Let's check and see if the charts have gotten the message.
In the daily bar chart of PYPL, below, we can see that prices made a peak in July and corrected lower into August. Dips into the $105-$100 area have seemed to find buying interest the past six weeks or so but the indicators are not strengthening. Prices are below the declining 50-day moving average line and testing the rising 200-day line.
The On-Balance-Volume (OBV) line turned down in late July signaling a shift from aggressive buying to aggressive selling. The Moving Average Convergence Divergence (MACD) oscillator moved below the zero line in late July for a sell signal.
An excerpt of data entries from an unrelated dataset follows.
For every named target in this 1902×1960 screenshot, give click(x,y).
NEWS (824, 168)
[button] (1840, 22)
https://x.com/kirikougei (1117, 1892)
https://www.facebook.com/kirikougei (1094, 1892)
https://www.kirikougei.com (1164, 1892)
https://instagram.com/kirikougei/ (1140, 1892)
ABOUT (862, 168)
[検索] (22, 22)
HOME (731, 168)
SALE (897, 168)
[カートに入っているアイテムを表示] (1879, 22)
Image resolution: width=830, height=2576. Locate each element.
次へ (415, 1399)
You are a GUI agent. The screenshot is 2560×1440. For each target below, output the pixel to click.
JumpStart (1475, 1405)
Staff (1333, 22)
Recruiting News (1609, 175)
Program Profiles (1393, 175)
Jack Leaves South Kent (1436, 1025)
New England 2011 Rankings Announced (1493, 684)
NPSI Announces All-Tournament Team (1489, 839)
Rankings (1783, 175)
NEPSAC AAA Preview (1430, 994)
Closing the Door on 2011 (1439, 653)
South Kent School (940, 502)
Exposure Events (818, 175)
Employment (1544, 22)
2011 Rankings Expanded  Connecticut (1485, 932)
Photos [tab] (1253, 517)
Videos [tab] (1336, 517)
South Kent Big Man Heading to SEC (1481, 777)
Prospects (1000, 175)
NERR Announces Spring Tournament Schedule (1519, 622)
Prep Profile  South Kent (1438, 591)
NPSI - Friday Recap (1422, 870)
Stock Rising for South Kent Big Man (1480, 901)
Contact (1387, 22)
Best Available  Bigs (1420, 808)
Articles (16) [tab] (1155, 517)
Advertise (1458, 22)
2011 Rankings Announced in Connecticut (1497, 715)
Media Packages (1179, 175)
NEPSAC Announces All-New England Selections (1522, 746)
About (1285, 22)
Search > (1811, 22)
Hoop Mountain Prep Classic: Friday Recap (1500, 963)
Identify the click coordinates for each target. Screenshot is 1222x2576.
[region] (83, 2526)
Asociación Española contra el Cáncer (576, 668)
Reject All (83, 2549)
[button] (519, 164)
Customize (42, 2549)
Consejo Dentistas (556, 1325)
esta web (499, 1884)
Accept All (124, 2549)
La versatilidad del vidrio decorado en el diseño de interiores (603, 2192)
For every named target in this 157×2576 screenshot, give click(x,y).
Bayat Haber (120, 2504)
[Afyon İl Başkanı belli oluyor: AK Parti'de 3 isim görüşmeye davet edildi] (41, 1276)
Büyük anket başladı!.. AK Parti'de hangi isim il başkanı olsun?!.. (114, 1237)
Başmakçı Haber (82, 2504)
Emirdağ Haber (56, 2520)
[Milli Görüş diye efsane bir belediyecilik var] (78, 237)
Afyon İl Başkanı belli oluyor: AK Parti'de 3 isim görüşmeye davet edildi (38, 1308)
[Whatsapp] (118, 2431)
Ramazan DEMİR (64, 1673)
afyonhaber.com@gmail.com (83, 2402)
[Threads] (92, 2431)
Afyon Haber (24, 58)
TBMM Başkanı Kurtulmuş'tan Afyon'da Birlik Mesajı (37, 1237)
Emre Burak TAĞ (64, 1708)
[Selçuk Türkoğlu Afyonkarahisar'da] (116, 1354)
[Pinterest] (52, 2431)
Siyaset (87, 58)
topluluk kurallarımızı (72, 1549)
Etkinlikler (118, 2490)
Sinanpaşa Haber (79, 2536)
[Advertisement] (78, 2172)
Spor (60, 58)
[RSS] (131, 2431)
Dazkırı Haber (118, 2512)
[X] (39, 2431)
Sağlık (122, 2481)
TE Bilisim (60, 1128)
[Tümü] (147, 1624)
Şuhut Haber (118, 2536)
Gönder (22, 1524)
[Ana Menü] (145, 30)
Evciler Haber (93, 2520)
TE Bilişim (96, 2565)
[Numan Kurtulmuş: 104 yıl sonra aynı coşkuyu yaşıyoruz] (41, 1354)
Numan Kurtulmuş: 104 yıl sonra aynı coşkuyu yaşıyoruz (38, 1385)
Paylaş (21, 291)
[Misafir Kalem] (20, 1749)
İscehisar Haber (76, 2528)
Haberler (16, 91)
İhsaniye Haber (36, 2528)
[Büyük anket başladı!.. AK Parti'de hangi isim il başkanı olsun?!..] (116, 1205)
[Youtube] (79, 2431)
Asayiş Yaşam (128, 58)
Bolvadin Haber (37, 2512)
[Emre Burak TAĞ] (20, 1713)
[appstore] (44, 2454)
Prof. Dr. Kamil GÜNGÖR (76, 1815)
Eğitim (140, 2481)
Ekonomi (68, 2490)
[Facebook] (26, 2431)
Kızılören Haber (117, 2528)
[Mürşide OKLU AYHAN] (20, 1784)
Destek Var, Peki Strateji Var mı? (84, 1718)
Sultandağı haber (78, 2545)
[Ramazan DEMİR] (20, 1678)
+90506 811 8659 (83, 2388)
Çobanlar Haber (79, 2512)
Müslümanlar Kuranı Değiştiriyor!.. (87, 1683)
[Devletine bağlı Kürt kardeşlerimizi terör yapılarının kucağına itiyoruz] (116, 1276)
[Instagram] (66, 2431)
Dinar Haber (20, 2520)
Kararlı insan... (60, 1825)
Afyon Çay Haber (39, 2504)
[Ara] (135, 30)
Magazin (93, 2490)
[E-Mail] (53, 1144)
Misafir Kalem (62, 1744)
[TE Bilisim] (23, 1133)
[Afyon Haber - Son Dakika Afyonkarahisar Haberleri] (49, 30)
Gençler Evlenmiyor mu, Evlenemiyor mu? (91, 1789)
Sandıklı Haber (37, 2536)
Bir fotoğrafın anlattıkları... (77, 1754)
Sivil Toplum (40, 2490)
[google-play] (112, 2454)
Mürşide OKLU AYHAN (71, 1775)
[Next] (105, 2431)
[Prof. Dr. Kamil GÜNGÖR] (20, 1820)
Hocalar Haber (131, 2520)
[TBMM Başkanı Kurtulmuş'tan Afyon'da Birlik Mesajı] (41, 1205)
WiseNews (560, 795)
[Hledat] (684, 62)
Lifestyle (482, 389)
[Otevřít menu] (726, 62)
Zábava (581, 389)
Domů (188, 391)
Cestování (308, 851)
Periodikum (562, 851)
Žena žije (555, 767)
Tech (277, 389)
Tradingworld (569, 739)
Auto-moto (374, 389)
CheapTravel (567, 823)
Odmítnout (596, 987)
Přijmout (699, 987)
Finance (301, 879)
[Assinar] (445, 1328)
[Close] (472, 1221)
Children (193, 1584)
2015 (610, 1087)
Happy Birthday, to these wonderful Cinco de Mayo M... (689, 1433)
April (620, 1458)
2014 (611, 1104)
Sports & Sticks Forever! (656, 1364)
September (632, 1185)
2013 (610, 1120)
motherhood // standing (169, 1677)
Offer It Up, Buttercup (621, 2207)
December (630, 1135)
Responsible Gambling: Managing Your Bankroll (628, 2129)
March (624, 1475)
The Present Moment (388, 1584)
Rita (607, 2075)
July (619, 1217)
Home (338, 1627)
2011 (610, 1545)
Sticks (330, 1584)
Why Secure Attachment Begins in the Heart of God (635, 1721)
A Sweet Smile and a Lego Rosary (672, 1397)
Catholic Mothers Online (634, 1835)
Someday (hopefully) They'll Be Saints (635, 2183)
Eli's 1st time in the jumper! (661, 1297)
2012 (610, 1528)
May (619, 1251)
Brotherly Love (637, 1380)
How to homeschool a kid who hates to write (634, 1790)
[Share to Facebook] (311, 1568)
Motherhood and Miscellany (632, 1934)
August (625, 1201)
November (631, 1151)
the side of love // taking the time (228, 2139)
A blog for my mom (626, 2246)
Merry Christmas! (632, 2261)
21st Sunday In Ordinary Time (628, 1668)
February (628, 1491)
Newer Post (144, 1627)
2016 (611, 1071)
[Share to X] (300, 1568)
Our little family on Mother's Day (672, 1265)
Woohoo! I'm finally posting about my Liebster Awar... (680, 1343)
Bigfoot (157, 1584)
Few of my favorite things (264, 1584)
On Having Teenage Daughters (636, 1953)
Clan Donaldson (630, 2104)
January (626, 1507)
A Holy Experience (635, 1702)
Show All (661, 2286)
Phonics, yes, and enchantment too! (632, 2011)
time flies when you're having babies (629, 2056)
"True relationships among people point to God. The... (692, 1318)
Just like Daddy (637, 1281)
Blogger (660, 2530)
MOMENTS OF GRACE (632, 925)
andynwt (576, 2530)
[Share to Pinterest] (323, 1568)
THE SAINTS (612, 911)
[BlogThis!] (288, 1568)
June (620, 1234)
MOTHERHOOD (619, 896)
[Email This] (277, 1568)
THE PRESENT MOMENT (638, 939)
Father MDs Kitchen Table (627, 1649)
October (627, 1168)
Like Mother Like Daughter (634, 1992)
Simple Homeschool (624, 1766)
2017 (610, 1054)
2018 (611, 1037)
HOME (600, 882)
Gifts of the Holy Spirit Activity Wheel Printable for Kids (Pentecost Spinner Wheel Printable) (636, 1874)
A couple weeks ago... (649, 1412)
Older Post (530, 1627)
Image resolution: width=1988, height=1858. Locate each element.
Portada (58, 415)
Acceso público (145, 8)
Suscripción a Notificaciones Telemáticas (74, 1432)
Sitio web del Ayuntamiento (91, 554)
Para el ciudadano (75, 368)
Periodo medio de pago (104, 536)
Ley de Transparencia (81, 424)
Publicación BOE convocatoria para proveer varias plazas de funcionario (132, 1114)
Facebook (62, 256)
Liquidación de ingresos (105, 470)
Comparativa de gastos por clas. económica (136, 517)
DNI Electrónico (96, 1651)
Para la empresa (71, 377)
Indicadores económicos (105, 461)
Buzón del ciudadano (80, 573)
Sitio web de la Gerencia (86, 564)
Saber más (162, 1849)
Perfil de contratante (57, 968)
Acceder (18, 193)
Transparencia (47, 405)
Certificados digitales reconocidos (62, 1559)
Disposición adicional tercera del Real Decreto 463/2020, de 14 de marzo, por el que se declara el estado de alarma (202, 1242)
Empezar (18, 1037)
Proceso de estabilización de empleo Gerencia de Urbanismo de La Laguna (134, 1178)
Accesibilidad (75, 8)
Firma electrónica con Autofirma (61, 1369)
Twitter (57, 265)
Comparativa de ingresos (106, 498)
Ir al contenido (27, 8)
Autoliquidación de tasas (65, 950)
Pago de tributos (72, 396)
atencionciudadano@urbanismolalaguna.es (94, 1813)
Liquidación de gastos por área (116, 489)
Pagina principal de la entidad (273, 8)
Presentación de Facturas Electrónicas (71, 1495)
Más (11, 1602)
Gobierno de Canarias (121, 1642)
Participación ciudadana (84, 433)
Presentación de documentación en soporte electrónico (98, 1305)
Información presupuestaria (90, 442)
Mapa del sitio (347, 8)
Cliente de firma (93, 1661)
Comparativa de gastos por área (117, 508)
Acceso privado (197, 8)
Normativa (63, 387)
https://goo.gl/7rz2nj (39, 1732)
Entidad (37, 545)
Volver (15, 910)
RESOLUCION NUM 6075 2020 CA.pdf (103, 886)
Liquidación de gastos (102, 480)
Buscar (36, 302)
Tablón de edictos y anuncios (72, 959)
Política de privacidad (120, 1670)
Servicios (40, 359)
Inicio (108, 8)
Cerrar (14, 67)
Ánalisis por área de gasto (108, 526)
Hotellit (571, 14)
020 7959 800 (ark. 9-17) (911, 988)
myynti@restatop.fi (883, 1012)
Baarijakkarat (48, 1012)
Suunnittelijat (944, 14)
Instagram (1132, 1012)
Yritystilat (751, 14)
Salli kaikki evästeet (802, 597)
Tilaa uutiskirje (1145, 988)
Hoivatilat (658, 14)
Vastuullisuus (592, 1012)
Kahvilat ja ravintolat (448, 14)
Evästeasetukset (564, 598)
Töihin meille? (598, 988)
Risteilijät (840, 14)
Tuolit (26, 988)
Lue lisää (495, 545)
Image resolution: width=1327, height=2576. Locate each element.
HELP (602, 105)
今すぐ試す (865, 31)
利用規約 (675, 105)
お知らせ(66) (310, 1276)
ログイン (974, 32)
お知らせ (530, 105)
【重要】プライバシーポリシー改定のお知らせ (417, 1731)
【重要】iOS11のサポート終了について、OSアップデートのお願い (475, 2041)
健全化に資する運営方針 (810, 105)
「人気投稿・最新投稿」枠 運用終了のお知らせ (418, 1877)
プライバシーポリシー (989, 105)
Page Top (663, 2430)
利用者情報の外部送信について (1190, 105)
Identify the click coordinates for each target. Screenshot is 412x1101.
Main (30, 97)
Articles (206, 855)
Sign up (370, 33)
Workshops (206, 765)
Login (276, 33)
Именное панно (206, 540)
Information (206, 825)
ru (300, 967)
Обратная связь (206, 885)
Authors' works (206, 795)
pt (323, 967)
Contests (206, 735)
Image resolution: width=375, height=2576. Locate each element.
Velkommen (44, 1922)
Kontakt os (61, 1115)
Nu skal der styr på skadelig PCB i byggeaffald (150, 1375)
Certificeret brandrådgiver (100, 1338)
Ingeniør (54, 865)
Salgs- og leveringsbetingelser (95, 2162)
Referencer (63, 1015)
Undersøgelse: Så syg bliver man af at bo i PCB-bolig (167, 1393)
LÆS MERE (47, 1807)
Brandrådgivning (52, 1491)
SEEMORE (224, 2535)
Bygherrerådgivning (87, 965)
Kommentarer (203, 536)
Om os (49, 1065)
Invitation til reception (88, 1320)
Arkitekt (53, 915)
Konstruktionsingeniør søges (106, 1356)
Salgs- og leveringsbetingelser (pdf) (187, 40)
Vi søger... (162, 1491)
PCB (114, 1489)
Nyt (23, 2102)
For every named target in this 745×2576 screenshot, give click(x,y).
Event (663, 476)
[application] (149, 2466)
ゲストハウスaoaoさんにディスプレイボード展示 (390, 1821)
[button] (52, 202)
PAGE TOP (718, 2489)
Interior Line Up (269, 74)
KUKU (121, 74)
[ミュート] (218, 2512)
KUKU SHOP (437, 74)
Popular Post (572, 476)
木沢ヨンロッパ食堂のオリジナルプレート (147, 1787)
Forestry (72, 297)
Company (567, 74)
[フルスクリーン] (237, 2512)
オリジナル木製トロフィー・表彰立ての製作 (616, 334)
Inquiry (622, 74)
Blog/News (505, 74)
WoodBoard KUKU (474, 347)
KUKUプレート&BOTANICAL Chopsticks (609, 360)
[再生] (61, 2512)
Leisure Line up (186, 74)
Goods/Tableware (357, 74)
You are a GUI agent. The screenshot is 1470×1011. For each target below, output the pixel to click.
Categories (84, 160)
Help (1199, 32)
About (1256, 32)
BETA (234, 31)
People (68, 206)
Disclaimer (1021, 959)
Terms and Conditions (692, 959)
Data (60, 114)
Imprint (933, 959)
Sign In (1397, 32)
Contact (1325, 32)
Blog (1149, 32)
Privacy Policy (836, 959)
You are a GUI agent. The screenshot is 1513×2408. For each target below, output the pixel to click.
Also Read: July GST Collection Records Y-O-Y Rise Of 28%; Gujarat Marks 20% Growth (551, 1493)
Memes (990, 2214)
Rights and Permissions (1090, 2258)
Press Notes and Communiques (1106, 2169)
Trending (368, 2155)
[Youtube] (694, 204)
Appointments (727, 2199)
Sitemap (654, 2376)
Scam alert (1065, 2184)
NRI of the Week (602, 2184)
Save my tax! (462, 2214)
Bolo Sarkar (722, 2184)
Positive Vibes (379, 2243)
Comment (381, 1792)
In this weekly bar chart of PYPL, below, we can see that prices have tripled in the past three years. PYPL is testing the rising 40-week moving average line.
The weekly OBV line has been bearish the past three months and the MACD oscillator is pointed down toward the zero line.
In this Point and Figure chart of PYPL, below, we can see that there is a potential downside price target of $92 being projected.
Bottom-line strategy: The current correction in PYPL does not look much different from the one in late 2018, which was followed by new highs. Let PYPL continue to trade but keep an eye on the OBV line. If the OBV line turns up with prices then we'll want to return to the long side.